CANTUMKAN SUMBERNYA JIKA MENGGUNAKAN GAMBAR ATAU ARTIKEL DARI BLOG INI - HORMATI HAK CIPTA ORANG LAIN.

30 May 2016

Ziarah Kubro Tahun 2016

Sumber : Youtube

Kota Palembang, saat mendekati bulan Ramadhan. Ribuan warga kota ini dan para habaib dari berbagai kota, berkumpul menjadi satu dan membentuk barisan panjang. Mereka menyebutnya sebagai ziarah kubro, yakni kegiatan mendatangi makam para wali atau auliya di kota ini secara massal. Tujuannya, adalah untuk menaburkan doa-doa, sambil mengenang perjuangan dan kemuliaan para fisabilillah, atau orang-orang yang berjuang untuk Yang Mahatinggi.
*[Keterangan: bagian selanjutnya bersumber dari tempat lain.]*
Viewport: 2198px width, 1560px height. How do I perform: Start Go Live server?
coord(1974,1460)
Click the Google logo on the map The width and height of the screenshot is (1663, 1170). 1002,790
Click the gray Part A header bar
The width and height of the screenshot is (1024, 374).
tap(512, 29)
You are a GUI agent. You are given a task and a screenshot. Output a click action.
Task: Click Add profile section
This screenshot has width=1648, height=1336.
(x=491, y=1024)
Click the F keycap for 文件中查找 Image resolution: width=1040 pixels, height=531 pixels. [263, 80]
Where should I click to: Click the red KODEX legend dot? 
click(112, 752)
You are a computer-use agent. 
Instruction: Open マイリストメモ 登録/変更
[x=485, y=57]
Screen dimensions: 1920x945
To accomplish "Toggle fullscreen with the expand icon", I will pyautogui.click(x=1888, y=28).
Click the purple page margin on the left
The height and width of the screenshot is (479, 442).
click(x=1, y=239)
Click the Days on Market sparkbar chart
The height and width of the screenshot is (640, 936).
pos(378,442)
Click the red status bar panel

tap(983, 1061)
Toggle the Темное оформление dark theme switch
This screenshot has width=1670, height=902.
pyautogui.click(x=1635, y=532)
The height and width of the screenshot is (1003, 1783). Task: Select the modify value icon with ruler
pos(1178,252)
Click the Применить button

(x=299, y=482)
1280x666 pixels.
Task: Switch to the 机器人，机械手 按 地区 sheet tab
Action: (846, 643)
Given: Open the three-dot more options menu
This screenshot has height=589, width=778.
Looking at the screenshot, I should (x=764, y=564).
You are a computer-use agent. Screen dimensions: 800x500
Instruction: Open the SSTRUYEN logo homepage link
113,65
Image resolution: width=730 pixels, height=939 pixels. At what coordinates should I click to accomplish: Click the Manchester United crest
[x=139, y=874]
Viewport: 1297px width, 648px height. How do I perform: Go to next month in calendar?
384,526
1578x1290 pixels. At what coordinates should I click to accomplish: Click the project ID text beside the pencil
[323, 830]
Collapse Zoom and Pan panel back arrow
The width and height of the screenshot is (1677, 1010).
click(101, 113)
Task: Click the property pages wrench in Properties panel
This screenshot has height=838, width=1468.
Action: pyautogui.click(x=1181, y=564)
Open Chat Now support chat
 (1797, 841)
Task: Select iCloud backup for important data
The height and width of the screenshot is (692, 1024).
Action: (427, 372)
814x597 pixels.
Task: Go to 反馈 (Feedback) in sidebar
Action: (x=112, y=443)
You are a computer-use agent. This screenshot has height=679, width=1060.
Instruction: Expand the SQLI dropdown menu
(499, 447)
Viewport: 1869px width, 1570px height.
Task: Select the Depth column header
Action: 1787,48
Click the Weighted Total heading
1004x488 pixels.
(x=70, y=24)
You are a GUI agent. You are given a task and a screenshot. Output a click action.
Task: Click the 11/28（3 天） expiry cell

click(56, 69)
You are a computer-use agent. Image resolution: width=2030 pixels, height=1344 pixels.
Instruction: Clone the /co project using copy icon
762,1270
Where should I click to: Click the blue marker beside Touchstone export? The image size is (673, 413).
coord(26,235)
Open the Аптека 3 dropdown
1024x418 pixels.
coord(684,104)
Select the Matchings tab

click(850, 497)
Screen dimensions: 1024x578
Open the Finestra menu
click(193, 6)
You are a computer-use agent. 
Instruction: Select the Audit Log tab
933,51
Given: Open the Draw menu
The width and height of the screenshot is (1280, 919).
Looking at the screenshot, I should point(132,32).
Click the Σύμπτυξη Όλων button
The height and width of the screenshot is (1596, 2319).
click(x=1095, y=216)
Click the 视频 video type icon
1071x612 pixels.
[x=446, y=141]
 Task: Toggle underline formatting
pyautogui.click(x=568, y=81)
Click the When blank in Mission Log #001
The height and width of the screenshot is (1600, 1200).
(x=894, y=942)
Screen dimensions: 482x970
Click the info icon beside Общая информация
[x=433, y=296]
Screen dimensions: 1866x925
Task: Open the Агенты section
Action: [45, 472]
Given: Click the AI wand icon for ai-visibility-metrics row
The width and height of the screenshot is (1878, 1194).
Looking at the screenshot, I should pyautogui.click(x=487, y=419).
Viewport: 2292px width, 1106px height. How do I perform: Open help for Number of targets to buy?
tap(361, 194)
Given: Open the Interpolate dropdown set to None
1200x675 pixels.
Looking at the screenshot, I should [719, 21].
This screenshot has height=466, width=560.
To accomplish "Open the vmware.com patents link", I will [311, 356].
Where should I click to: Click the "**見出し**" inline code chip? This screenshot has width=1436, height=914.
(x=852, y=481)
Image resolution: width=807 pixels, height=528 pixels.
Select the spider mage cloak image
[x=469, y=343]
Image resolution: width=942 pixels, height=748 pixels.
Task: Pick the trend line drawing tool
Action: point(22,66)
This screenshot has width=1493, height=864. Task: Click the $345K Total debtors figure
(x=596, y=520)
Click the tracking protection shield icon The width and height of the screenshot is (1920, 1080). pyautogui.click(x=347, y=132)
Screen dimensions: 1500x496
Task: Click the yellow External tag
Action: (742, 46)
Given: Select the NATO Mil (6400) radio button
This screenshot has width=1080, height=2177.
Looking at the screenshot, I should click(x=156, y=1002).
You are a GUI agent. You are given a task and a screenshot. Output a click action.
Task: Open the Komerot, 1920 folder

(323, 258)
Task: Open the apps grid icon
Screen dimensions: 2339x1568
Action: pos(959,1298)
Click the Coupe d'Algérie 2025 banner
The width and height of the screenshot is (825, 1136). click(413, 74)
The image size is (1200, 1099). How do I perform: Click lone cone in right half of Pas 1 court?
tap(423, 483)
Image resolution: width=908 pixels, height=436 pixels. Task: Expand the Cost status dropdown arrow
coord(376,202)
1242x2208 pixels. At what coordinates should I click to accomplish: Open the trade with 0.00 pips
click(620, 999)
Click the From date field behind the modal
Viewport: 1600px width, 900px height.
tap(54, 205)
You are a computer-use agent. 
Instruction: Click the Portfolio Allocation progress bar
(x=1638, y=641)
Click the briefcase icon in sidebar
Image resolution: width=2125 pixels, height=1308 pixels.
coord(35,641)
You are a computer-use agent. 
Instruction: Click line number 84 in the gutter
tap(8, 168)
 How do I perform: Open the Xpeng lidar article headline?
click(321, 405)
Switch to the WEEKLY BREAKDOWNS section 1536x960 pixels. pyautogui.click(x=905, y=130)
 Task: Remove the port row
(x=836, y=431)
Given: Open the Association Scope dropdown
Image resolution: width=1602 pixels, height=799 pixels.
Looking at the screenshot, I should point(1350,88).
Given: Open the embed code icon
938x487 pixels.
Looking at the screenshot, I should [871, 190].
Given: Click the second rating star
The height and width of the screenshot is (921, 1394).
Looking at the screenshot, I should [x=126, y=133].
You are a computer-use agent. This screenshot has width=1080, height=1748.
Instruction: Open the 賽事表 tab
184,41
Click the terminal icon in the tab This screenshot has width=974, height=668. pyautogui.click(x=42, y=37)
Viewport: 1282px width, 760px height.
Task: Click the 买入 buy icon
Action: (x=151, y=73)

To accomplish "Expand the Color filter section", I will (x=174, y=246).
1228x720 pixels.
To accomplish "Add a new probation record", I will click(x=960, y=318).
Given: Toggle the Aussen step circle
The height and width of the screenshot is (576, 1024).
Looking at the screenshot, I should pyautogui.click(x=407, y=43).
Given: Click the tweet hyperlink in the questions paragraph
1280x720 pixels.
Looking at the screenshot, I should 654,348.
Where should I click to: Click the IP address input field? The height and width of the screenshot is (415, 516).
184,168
Fenomena berziarah ke makam para wali atau keluarga dekat, kerap dianggap sebagai warisan pra-Islam. Karena itu, fenomena itu bisa ditemui di negara Islam mana pun. Termasuk, tempat asal-muasal agama Islam dikembangkan, yakni kawasan Timur Tengah, dengan Nabi Muhammad salallahu ‘alaihi wassalam, sebagai tokoh sentralnya. Setelah sang Rasul wafat, para keturunannya yang disebut ahlul ba’it, memegang peranan penting dalam penyebaran agama Islam. Sisi lain, mereka juga kerap dianggap sebagai pewaris spiritual Rasulallah, dan berhak mencantumkan gelar-gelar syarif atau sayyid sebagai simbol bangsawan spiritual.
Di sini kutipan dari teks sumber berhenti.